British national Fiona Mackowen says that she will never dare to holiday in the costal state again. Eight years after her daughter Scarlett Keeling was found dead in Goa. Fiona Mackowen but instead she would love to explore rest of India as a tourist. 

"I wont feel like coming on a holiday now. I am not feeling safe at this moment. May be other parts of India, I can visit. It is because of the case is here, and initially state government tried to hush-up the case...I would probably come for a holiday, not in Goa but somewhere else in India," Fiona told PTI.

She is here to witness the final arguments on chargesheet filed in the Scarlett case before Goa Childrens Court in Panaji.
The arguments would be heard this week.Two locals, Placido Carvalho and Samson Fernandes, were charged for drugging and leaving the British teenager to die on Anjuna coast in year 2008. Scarletts semi-nude and bruised body was found on the shore. The case had grabbed international attention as Britishers used to be the largest number of tourists visiting Goa. Fiona hopes that justice, though delayed, would be done by the court after the final arguments.
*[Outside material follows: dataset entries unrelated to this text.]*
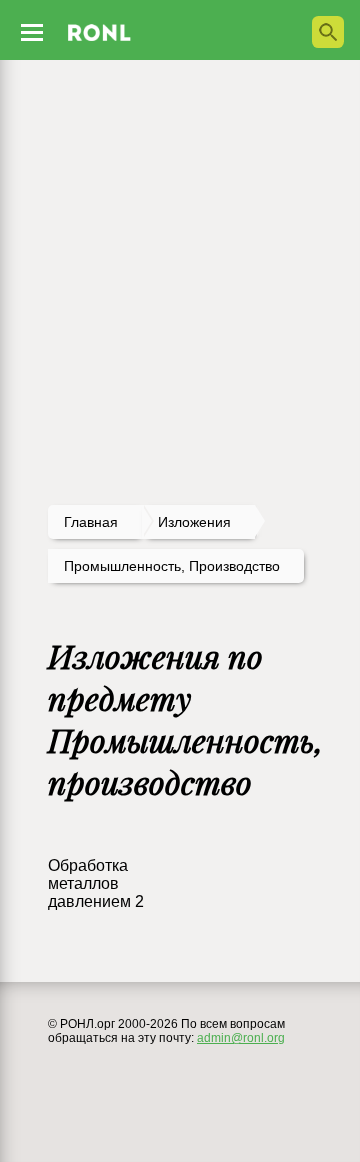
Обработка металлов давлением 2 (96, 883)
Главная (91, 522)
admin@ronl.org (241, 1038)
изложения (194, 522)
"I do hope that justice would be done. I would ideally expect that both of them (the accused) would be charged for murder because I believe she was murdered, but the charges that they have imposed of culpable homicide still is a good enough punishment," she said.
The case, initially investigated by state police, was later handed over to CBI on repeated pleas made by Scarletts family.Fiona said the hardest thing for her was the way the government treated this case.

"They made it lot more dramatic. They didnt treat it properly, they should have treated it as a murder straight away before the evidence was destroyed," she said.Fiona accused the previous government of supporting police to hush up the case initially.
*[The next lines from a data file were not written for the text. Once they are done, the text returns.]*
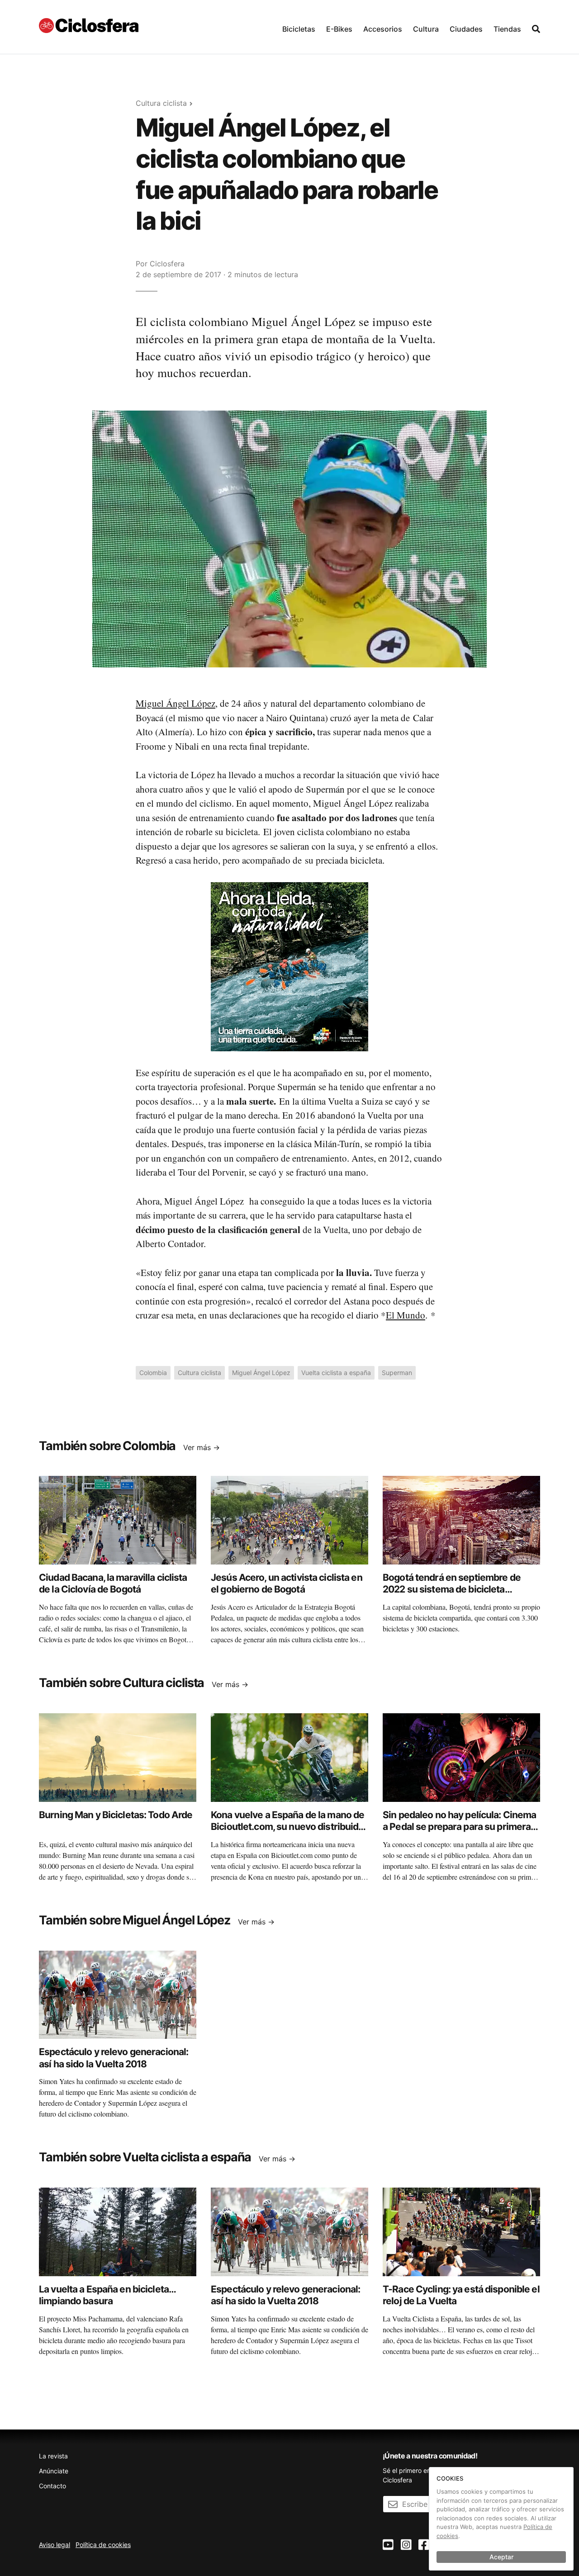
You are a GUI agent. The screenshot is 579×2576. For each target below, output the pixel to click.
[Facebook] (423, 2545)
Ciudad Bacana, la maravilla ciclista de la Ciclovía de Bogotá (113, 1583)
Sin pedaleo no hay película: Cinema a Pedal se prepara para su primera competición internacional (459, 1826)
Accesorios (382, 28)
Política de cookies (103, 2544)
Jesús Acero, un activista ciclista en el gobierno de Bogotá (286, 1583)
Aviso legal (54, 2544)
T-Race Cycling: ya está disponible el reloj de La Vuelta (461, 2295)
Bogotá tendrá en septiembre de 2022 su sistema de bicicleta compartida (452, 1589)
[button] (298, 27)
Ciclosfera (167, 263)
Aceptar (501, 2557)
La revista (53, 2456)
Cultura (426, 28)
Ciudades (466, 28)
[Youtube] (388, 2545)
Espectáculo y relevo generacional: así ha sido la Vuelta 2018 (113, 2057)
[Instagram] (406, 2545)
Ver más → (201, 1447)
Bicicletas (298, 28)
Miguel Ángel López (175, 703)
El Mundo (405, 1315)
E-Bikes (339, 28)
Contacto (52, 2486)
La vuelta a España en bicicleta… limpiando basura (107, 2295)
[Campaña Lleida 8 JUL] (289, 965)
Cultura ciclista (161, 103)
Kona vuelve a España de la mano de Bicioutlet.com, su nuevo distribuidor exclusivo (289, 1826)
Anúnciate (53, 2471)
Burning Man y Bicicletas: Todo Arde (115, 1814)
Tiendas (507, 28)
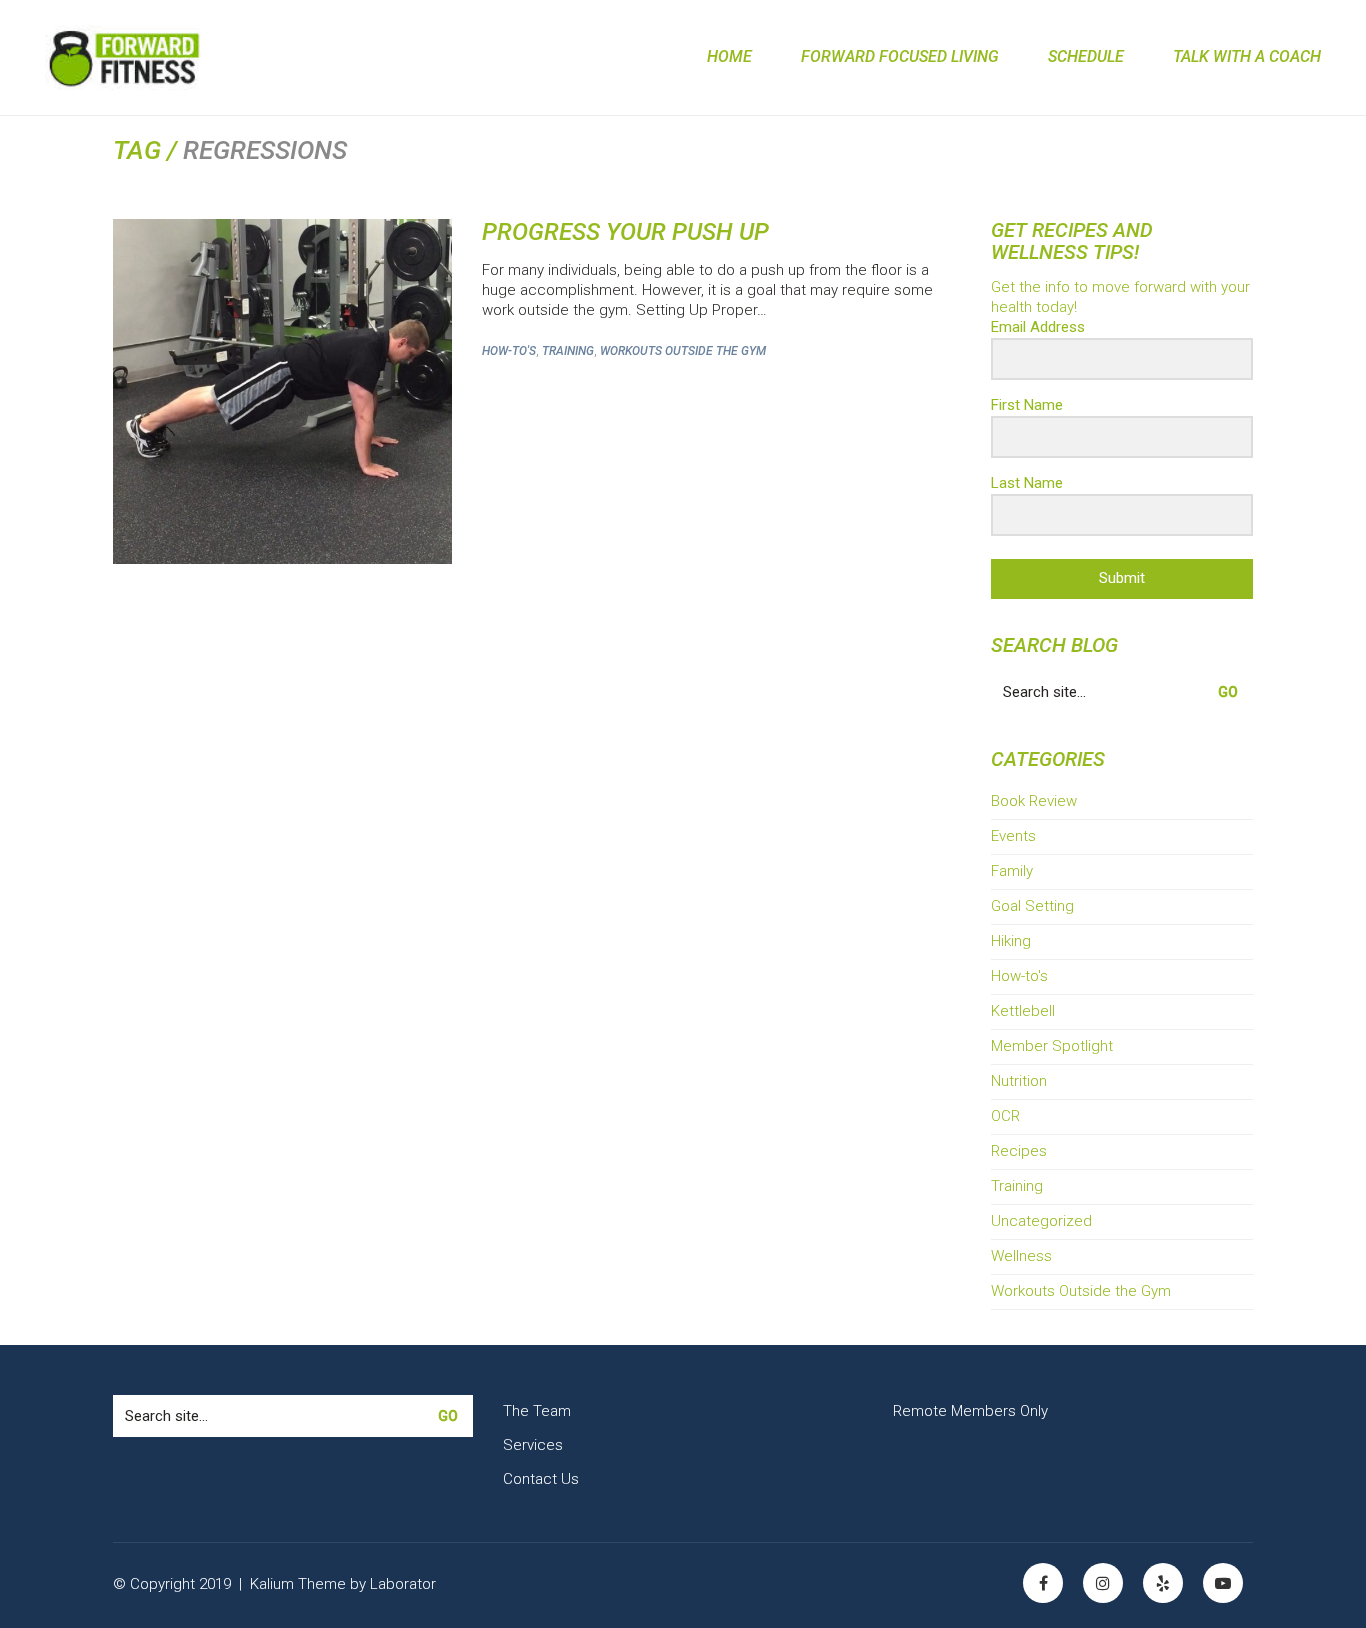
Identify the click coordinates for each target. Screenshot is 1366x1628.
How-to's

"It is not just initially, but they carried it on until we demanded second autopsy. If that had not happened, they would have kept it as an accident. I was very lucky to come across Vikram Varma (Supreme Court lawyer who campaigned for justice to Scarlett). I had no idea about law in India.

"Other people who have landed here in Goa and died, their families are desperate...there is no justice of any kind, they dont even have FIR filed. So that way I considered myself as lucky," she added. Fiona feels things were expected to be different in Goa after the new government took over in 2012.